Our initial three weeks were spent with reading several essays by Annie Dillard, then her brilliant Pilgrim at Tinker Creek in its entirety. I’ve written previously on this blog of how this book has influenced me over the years.

Books that changed my life: Pilgrim at Tinker Creek

Dillard models the energy and curiosity that I seek to inspire in my students in this course. As she records her detailed observations of the natural world in all its beauty and violence, then uses them as a springboard for intense and irreverent questions shot heavenward, I am reminded of a verse from Proverbs in the Jewish Scriptures: “It is the glory of God to conceal a thing, and the glory of kings to search it out.” This hide-and-seek game, with the divine hiding after leaving cryptic clues behind, and we mortals trying to figure out what they point toward, is Dillard’s continuing obsession.

What have we been trying to do all these centuries but trying to call God back to the mountain, or, failing that, raise a peep out of anything that isn’t us? What is the difference between a cathedral and a physics lab? Are they not both saying: Hello? 

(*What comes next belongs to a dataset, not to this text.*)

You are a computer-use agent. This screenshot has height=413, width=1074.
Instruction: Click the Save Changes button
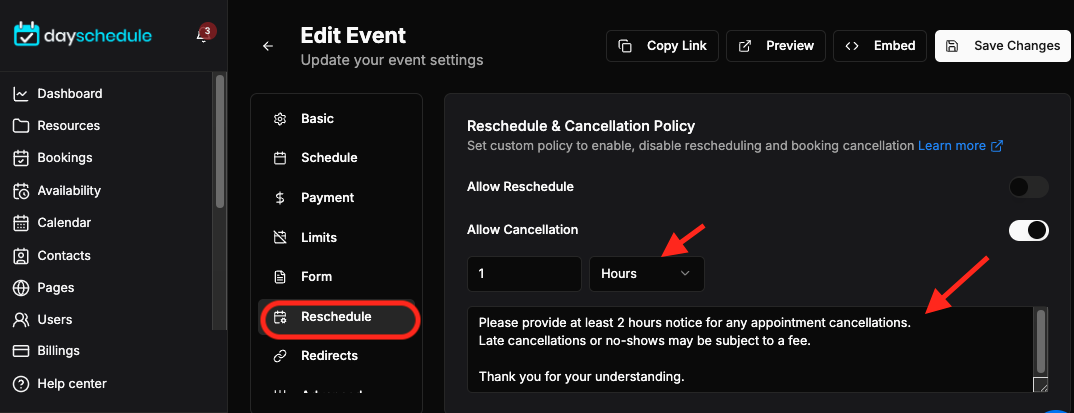click(1004, 46)
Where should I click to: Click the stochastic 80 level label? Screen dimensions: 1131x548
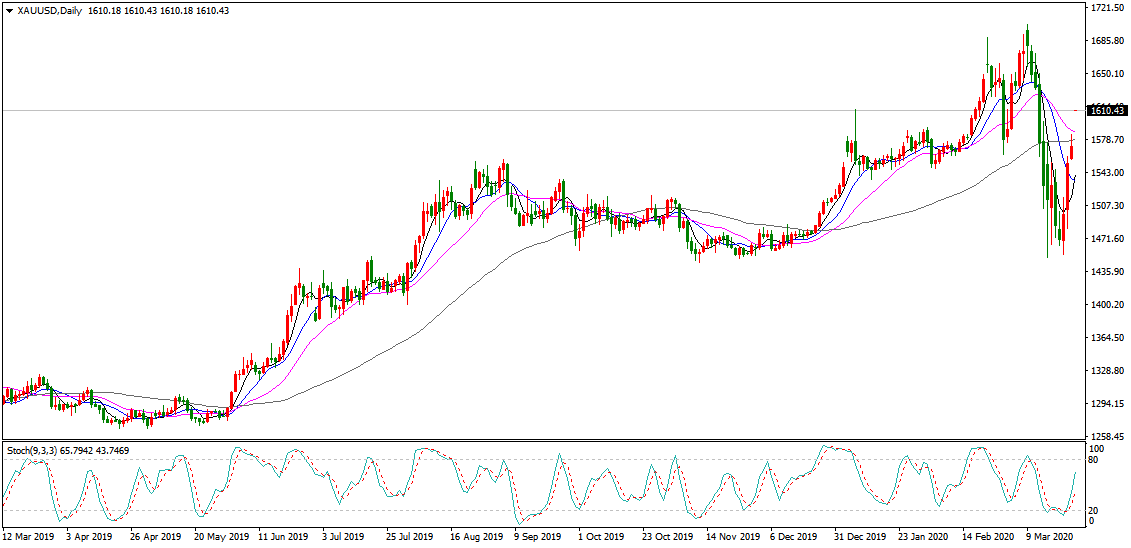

Dillard once described liturgy as a set of words and practices that human beings over the years have managed to direct toward God without getting killed; is science a similar sort of activity, attempting to get a glimpse of the most elusive of prey? Many, probably most, scientists would say that questions of what lies behind the natural world are not within their purview—their task is to figure out what is the case, not why it is the case. But one does not have to look too far to find scientists who think otherwise.

One of my favorite sources of conversations with persons who have spent their lives getting science and faith to talk to each other is Krista Tippett’s public radio program “On Being.” For instance, geneticist and Anglican priest Lindon Eaves describes how although he needs to separate his inner scientist and priest at times, he often notes just how close the energies of his two life-defining activities are.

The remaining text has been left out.